Dagli anni cinquanta a oggi, infatti, la periferia romana è ha fatto da sfondo in più e più opere, sia per la letteratura che per il cinema. La scelse, su tutti, Pier Paolo Pasolini. Poi potremmo doverosamente pensare a Claudio Caligari col suo Amore tossico prima e il postumo Non essere cattivo e i recenti contributi di Gabriele Mainetti con il suo Lo chiamavano Jeeg Robot e di Stefano Sollima con Subburra. Roma e la sua bellezza, così come Roma e le sue difficoltà possono essere raccontate in tanti modi e con altrettanti mezzi.

Tornando strettamente alla narrativa, tra i romanzi letti lo scorso autunno c’è anche l’ultimo di Claudia Durastanti. Dei suoi lavori conoscevo esclusivamente quelli come traduttrice e le storie vere che ha pubblicato per Abbiamo le prove, ma di romanzi ancora niente. Non a caso mi ritrovo tra le mani Cleopatra va in prigione in un periodo che non poteva essere migliore: il romanzo uscito da poco, era ambientato a Roma, città che io stavo lasciando proprio in quei giorni, in quella periferia di Roma che tutto sommato conoscevo.

Più tardi, mentre beve dell’acqua nel soggiorno illuminato dai faretti incastonati sul soffitto, sente il retrogusto ammoniaco del tradimento, quello che le impedisce di dormire e le fa venire gli occhi rossi e umidi da coniglio.

La storia è semplice, somiglia ad un noir pur non trovando in questo genere la sua piena risoluzione. Caterina, giovane ex ballerina di danza classica nata e cresciuta a Roma Est, tutti i giovedì va a Rebibbia a trovare Aurelio, il suo ragazzo praticamente da sempre. Aurelio si trova dentro per spaccio e sfruttamento della prostituzione. Almeno così è che recitano i suoi verbali d’arresto. Gestiva un night, con un socio. Ci lavorava anche Caterina, prima come ballerina, poi in seguito ad un incidente, come coreografa e factotum delle altre ragazze. Aurelio è convinto che qualcuno l’abbia incastrato. Caterina si fa bella per andarlo a trovare, mette una minigonna che Aurelio non vede, ma il poliziotto che si occupa delle indagini del caso sì. Caterina inizia a frequentare il poliziotto, vedendo in lui una figura del tutto contrapposta a quella del fidanzato, che resta in carcere ignaro della situazione.

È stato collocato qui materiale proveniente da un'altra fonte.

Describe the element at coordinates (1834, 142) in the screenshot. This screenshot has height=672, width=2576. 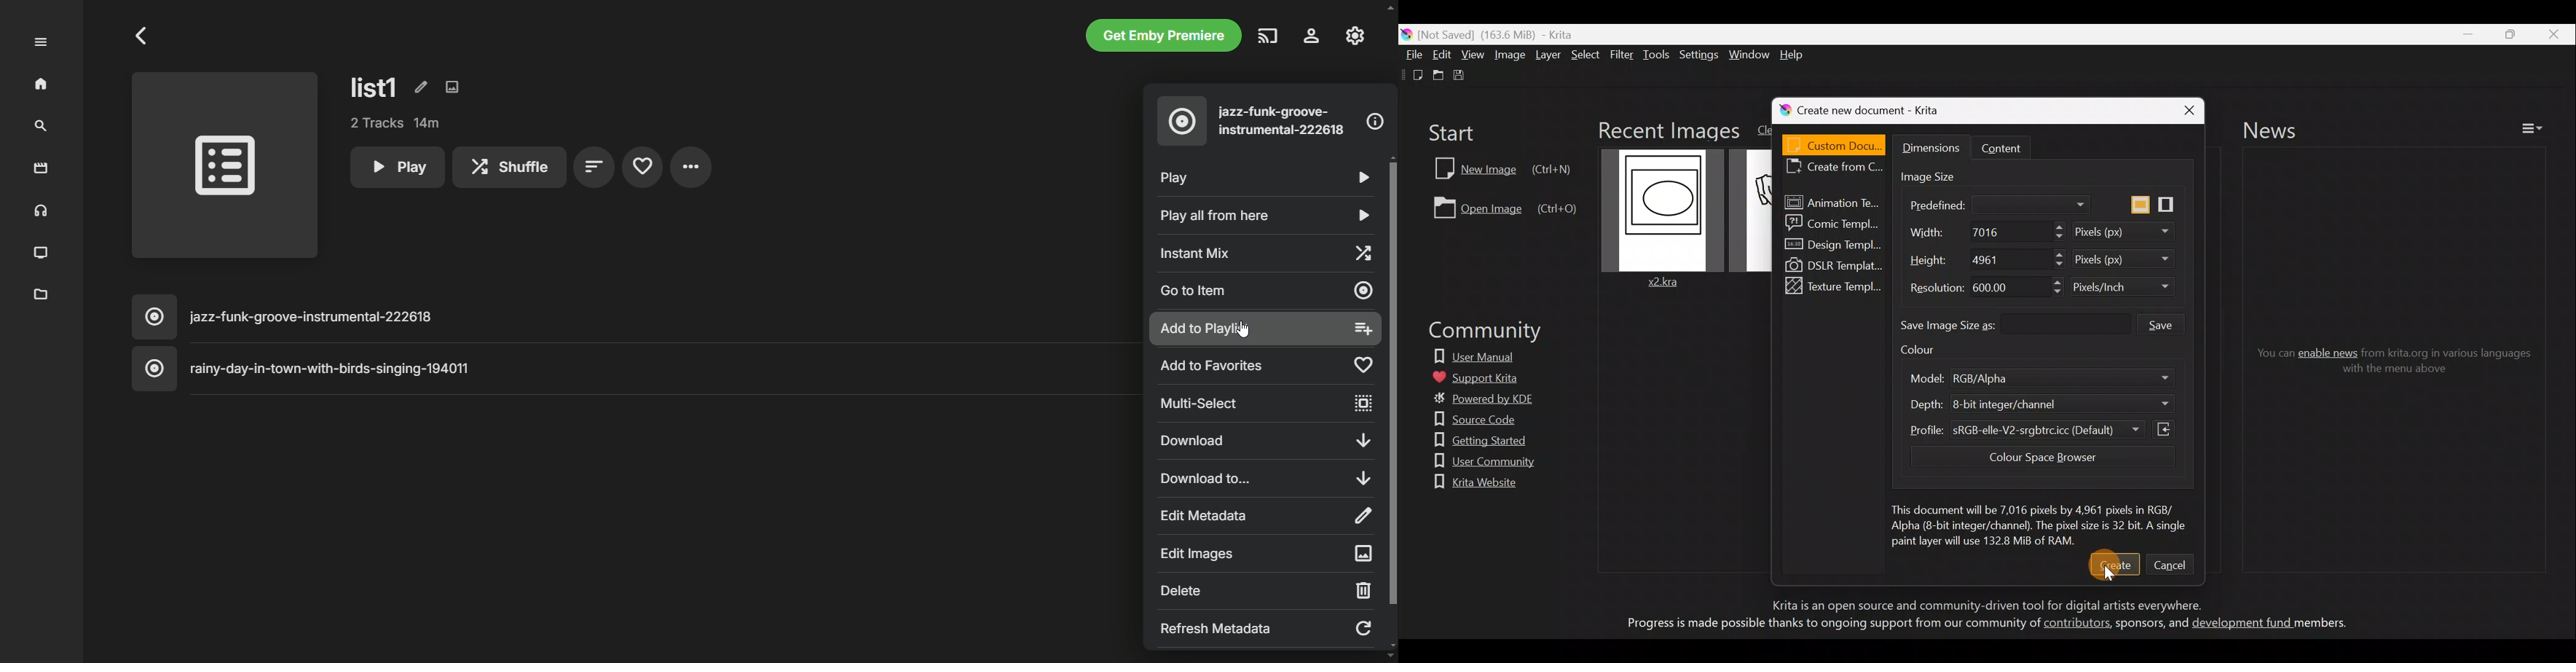
I see `Custom document` at that location.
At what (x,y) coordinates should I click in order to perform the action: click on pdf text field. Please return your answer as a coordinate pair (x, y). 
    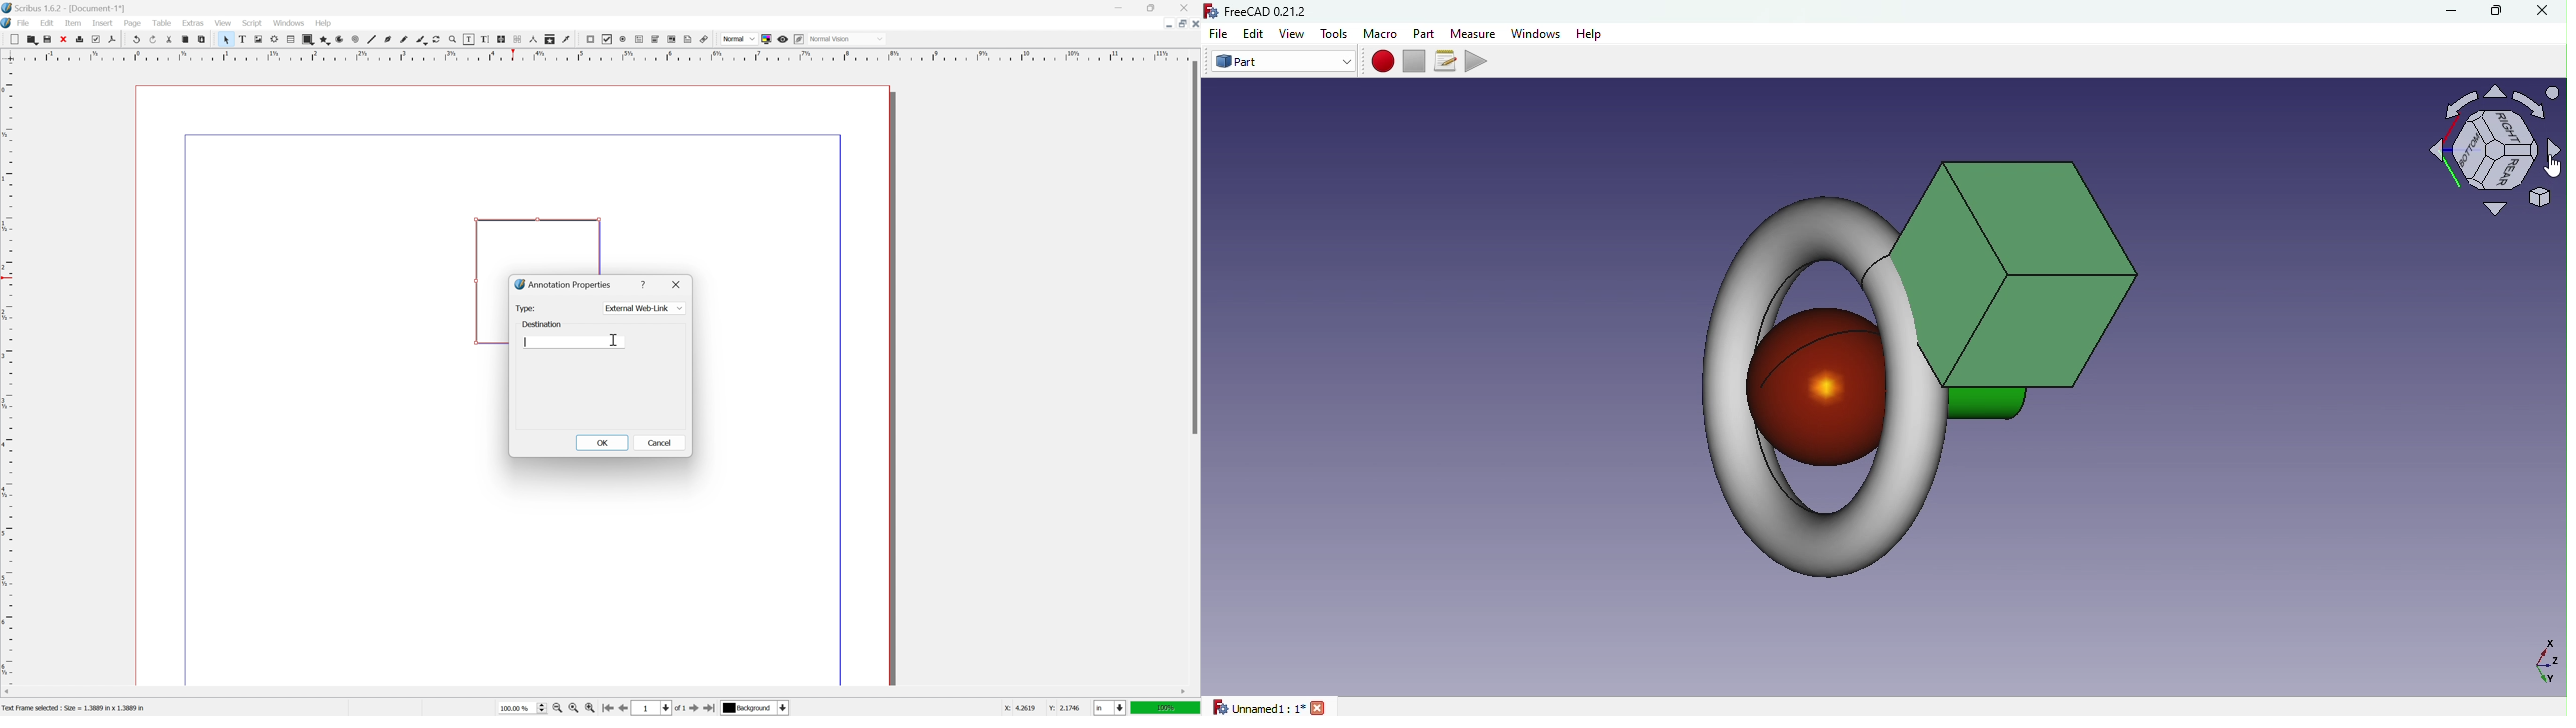
    Looking at the image, I should click on (639, 39).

Tutto è rimandato a quando Aurelio uscirà di prigione, a come sarà la vita di Caterina in quel momento, a cosa cambierà.

Quando torno a casa il sole diventa viola e rosso, un occhio dai capillari spaccati. Ha ragione Aurelio: quest’estate il caldo sarà letale. 

Cleopatra va in prigione non è un romanzo sui sentimenti, è più un racconto lungo sulla fisicità di quelle persone che hanno un’esistenza difficile. Quelle persone come Caterina, di cui possiamo conoscere ogni centimetro di pelle, dalla linea della schiena alle pellicine delle unghie, ma il cui io resta imperscutabile. Pur essendo una storia di singole persone, diventa poi, in modo impercettibile, un romanzo corale in cui la vicenda della protagonista è solo un tassello nel puzzle di quella comunità che cerca di sopravvivere nell’afa di una giornata stanca d’estate, del tutto riconducibile nella signora che stira le camicie nella penombra della propria cucina davanti alla tv o in quei ragazzini che, invece di studiare, abbandonano la scuola alle medie per perdersi in altro.

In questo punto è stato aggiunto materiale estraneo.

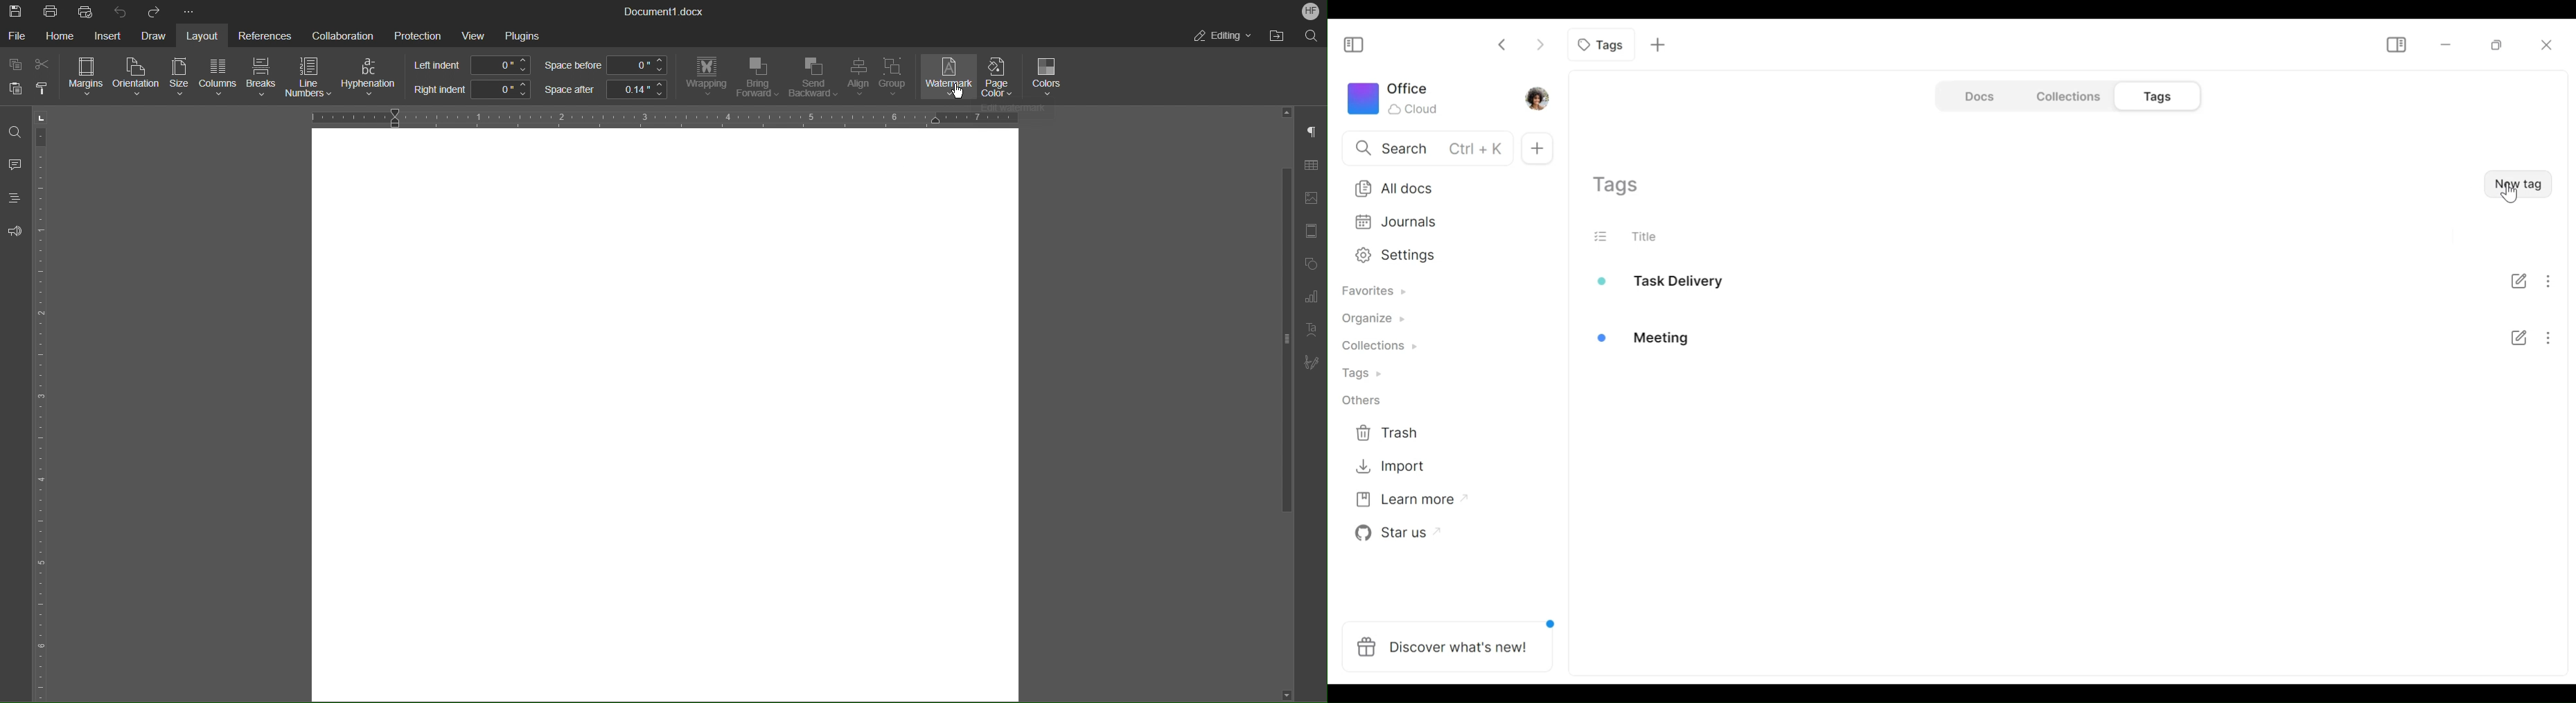 The width and height of the screenshot is (2576, 728). Describe the element at coordinates (1310, 232) in the screenshot. I see `Page Template` at that location.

Questo libro ha una sua essenza, una musicalità che si fa immagine senza che ci sia bisogno di troppe spiegazioni. La Durastanti è riuscita a rendere tutto questo anche nell’alternarsi, tra un capitolo e un altro, della narrazione in prima persona e di quella in terza. Cambia il punto di vista, non cambiano i protagonisti e non cambia la città. Come se il destino di tutti fosse già quello, fosse già scritto.

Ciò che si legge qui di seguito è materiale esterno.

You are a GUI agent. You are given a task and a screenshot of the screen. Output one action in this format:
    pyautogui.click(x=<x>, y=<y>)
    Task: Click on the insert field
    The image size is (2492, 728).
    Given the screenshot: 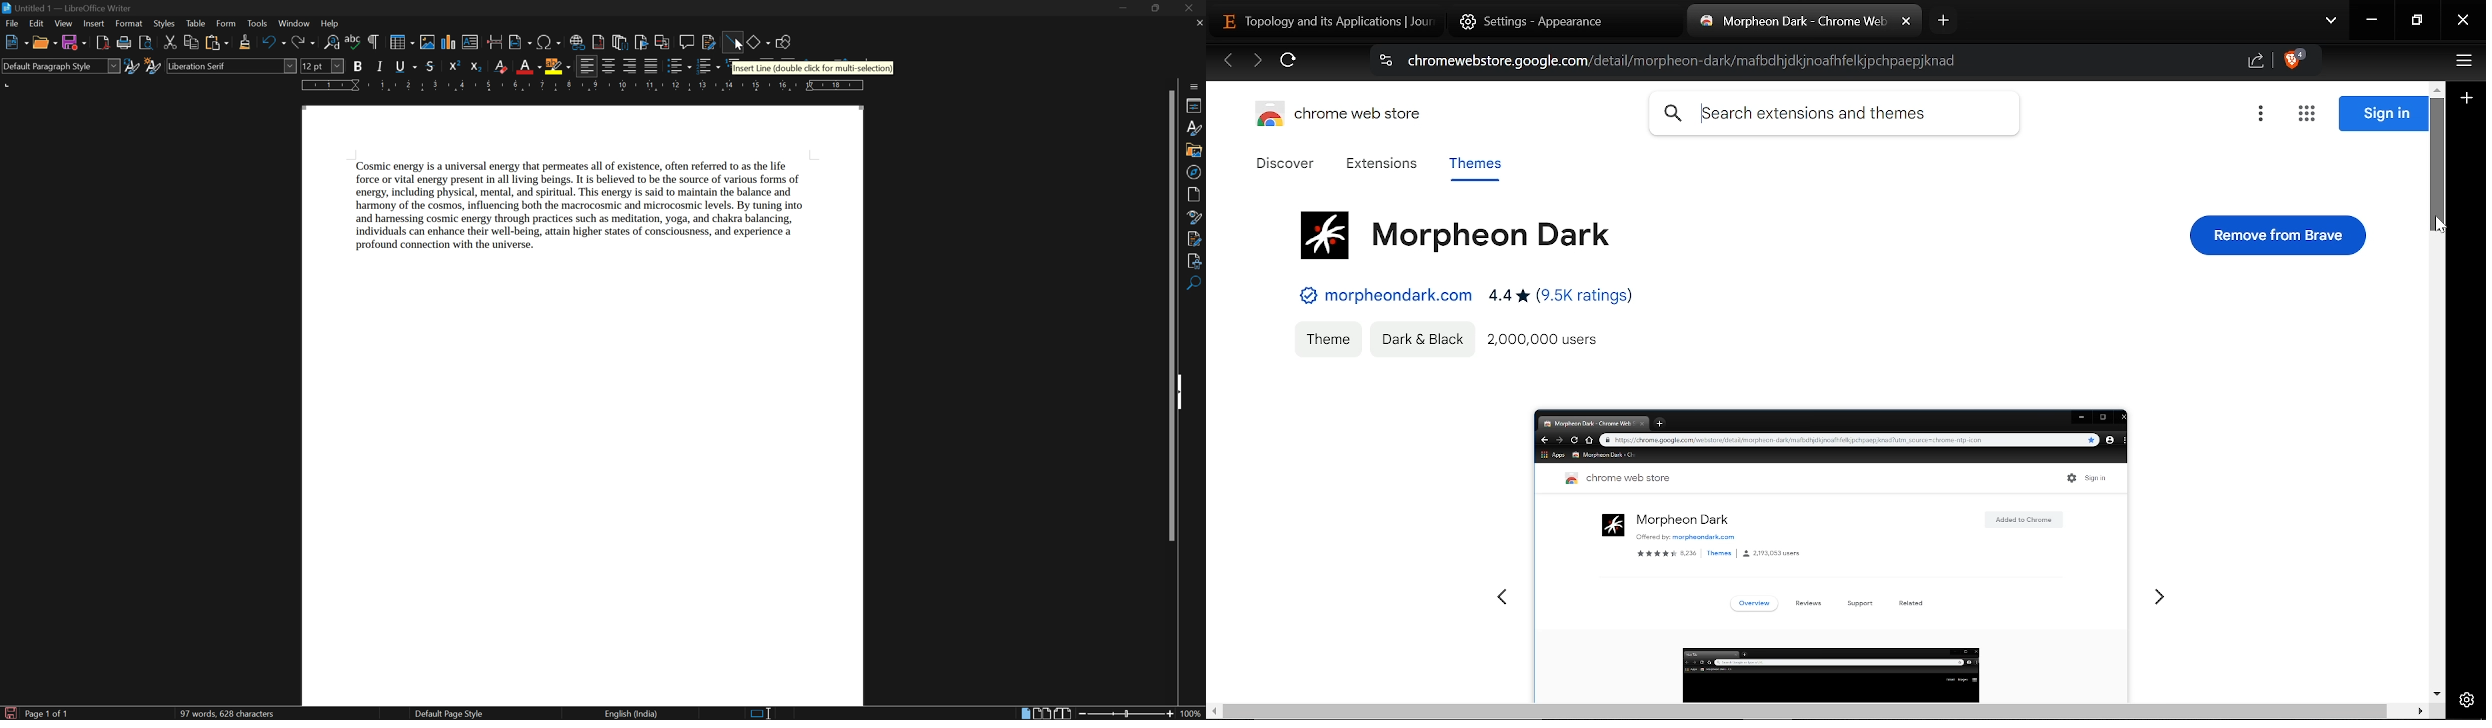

La fidanzata di un poliziotto che ha rischiato di essere tramortita da un uragano a Bali si lamenta del suo lavoro in ospedale e dice che Roma è impossibile; qualcuno risponde: «Questa città abbrutisce solo chi non la capisce». 

Caterina rappresenta la fragilità umana in una realtà che, invece di ucciderti, ti abbrutisce, ti impedisce di trascorrere una vita serena, regalandotene una in cui botte, escamotage e menzogne sono all’ordine del giorno. In Cleopatra va in prigione le relazioni e l’amore passano in secondo piano. Quello che resta è una città che prima ti rivolta come un calzino e poi ti lascia in un angolo a leccarti le ferite.

Anche se non ritroviamo il realismo mimetico del linguaggio che possiamo scorgere in Ragazzi di vita di Pasolini (e questo perché malgrado le condizioni sociali, i personaggi di questa storia parlano tutti un italiano senza intoppi), Claudia Durastanti è riuscita a rendere fedelmente cosa si prova a vivere in un contesto periferico che molto ti toglie e poco/niente ti offre. Caterina è una, sicuramente è anche sola, forse simile ad altre centomila ed è anche nessuno, così, nel pieno della sua pieno della sua giovinezza già sfiorita.

Un romanzo breve da leggere quando si pensa di essere nel posto sbagliato al momento sbagliato, tutte quelle volte in cui si crede che sia il luogo in cui viviamo ad influenzare noi.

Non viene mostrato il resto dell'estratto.